[Data extracted from a collection]
** begin **

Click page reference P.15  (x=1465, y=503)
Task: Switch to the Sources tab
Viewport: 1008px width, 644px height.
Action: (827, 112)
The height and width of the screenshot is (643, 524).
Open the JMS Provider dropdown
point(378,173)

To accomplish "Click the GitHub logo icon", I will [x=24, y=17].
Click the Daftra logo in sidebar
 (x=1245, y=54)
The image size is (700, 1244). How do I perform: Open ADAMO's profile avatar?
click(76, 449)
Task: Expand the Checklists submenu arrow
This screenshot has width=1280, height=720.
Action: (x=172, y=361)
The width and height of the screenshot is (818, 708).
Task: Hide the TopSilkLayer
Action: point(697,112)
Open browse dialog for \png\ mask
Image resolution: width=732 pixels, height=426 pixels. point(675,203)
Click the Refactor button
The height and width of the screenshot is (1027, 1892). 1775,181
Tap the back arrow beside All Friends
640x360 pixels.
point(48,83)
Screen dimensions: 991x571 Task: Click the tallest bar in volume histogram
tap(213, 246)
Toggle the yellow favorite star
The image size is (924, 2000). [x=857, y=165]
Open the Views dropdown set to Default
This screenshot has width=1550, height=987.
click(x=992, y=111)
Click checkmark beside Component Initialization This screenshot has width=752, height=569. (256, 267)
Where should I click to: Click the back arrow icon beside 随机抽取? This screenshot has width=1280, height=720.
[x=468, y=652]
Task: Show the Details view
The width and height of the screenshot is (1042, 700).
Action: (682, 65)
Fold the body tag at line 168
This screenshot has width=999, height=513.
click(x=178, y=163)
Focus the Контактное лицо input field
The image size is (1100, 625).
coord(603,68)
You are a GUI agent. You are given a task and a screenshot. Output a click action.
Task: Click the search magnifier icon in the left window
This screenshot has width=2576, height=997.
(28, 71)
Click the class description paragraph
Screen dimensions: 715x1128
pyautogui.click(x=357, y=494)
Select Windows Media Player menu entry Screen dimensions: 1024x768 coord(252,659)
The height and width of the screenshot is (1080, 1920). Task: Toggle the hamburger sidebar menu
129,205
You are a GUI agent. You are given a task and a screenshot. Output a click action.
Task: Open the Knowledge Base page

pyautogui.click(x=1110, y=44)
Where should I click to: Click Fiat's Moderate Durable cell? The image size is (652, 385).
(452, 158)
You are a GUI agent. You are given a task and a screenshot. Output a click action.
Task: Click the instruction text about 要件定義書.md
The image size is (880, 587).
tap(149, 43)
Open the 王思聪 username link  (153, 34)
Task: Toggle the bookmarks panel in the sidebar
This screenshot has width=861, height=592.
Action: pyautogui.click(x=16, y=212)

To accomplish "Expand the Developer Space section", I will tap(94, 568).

** end **

What you will do: Can you copy out the lines of the records above, verbatim, for the stretch from the line containing "Click the Daftra logo in sidebar" through the line containing "tap(213, 246)"?

Written solution:
Click the Daftra logo in sidebar
 (x=1245, y=54)
The image size is (700, 1244). How do I perform: Open ADAMO's profile avatar?
click(76, 449)
Task: Expand the Checklists submenu arrow
This screenshot has width=1280, height=720.
Action: (x=172, y=361)
The width and height of the screenshot is (818, 708).
Task: Hide the TopSilkLayer
Action: point(697,112)
Open browse dialog for \png\ mask
Image resolution: width=732 pixels, height=426 pixels. point(675,203)
Click the Refactor button
The height and width of the screenshot is (1027, 1892). 1775,181
Tap the back arrow beside All Friends
640x360 pixels.
point(48,83)
Screen dimensions: 991x571 Task: Click the tallest bar in volume histogram
tap(213, 246)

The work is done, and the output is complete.